◆ Passage for review
——

PhotoAlba started her scientific journey at the University of Salamanca, Spain, where she trained in Biotechnology and Molecular Biology. From the very first time she attended one of the Biomedicine lectures, she became totally fascinated by how genetic and epigenetic errors make cells go awry and eventually lead to cancer.

Following her passion, she moved to Imperial College London to undertake an MRes in Cancer Biology. As part of her Master placement in the laboratory of Prof. Luca Magnani, she uncovered a mechanistic link between epigenetic reprogramming and the acquisition of invasive properties driving breast cancer metastasis (Perone, Farrugia, Rodriguez-Meira et al, Nature Communications). This work identified a targetable pathway to potentially prevent metastatic dissemination in patients.

She was then awarded a prestigious CRUK DPhil Prize Scholarship to join Professors Adam Mead and Professors Sten Eirik Jacobsen Laboratories at the Weatherall Institute of Molecular Medicine. During the first two years of her DPhil, she developed a new single-cell sequencing technology to analyse mutations and whole transcriptomes from the same single cell (TARGET-seq). This allowed her to identify the molecular changes driving genetic clonal evolution in patients with myelofibrosis (Rodriguez-Meira et al, Molecular Cell), a bone marrow malignancy. She then leveraged this technology to identify new mutant-specific biomarkers, which could serve as potential immunotherapy target (Psaila, Wang et al, Molecular Cell). This served as a proof-of-concept study to demonstrate how single-cell technologies can lead to new therapeutic approaches for cancer patients.

The TARGET-seq technology had a significant impact in the field and led to many national and international collaborations (i.e. Vyas, Mendez-Ferrer groups). The growing interest of the technology prompted the development of higher-throughput implementations (Rodriguez-Meira et al, STAR Protocols) and industrial collaborations. She is also co-inventor in two patents related to TARGET-seq.

She is now taking this further  as a postdoctoral researcher in the Mead and Thongjuea Labs, trying to understand the effect of very poor prognosis TP53 mutations at different stages of leukaemic evolution.

In addition to these academic achievements, she is also an active member of Spanish Researchers in the UK, where she organizes outreach activities and scientific symposiums (First Cancer Research Networking Event and 8th International SRUK Symposium) and promotes collaborative links between UK-based and Spanish researchers.

——

◆ Dataset content
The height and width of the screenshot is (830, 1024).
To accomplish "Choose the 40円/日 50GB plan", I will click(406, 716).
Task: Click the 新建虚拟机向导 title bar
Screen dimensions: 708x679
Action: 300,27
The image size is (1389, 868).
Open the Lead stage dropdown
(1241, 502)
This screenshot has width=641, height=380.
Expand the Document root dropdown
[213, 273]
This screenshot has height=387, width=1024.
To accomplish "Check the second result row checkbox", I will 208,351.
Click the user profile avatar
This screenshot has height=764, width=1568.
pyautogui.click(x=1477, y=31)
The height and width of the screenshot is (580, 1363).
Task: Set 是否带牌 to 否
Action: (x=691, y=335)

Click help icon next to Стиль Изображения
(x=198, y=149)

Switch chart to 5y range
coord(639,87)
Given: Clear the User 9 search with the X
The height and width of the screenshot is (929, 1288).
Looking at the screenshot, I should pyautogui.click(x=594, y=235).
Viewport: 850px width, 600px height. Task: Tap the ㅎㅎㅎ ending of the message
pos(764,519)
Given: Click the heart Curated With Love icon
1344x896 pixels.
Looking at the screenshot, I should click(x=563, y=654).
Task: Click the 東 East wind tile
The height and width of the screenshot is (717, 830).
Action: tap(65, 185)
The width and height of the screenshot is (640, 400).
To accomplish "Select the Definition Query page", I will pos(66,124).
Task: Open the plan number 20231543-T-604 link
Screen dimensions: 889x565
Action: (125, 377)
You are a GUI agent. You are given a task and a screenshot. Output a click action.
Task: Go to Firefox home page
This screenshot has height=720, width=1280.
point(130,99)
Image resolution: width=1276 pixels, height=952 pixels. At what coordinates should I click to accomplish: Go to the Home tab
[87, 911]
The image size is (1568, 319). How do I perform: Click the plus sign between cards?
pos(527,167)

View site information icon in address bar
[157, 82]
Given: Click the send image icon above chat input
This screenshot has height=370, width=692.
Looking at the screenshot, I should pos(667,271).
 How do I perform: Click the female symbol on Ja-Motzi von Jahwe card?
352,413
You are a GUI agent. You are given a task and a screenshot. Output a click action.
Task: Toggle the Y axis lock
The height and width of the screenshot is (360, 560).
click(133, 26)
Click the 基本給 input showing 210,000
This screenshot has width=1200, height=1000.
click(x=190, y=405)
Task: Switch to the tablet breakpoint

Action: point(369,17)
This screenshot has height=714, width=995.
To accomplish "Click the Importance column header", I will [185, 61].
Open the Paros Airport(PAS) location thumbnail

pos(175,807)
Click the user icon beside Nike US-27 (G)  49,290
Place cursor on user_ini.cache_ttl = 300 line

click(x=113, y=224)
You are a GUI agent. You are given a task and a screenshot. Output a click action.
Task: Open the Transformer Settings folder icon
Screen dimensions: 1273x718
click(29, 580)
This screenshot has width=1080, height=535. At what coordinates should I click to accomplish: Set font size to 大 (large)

——

◆ Activity list
(a) Return the passage from the biography starting with "The TARGET-seq technology" and going on through "of leukaemic evolution.".
(b) In the biography, what technology was developed during the first two years of the DPhil?

◆ Results of the exercise
(a)
The TARGET-seq technology had a significant impact in the field and led to many national and international collaborations (i.e. Vyas, Mendez-Ferrer groups). The growing interest of the technology prompted the development of higher-throughput implementations (Rodriguez-Meira et al, STAR Protocols) and industrial collaborations. She is also co-inventor in two patents related to TARGET-seq.

She is now taking this further  as a postdoctoral researcher in the Mead and Thongjuea Labs, trying to understand the effect of very poor prognosis TP53 mutations at different stages of leukaemic evolution.

(b) TARGET-seq, a single-cell sequencing technology for analyzing mutations and whole transcriptomes from the same single cell.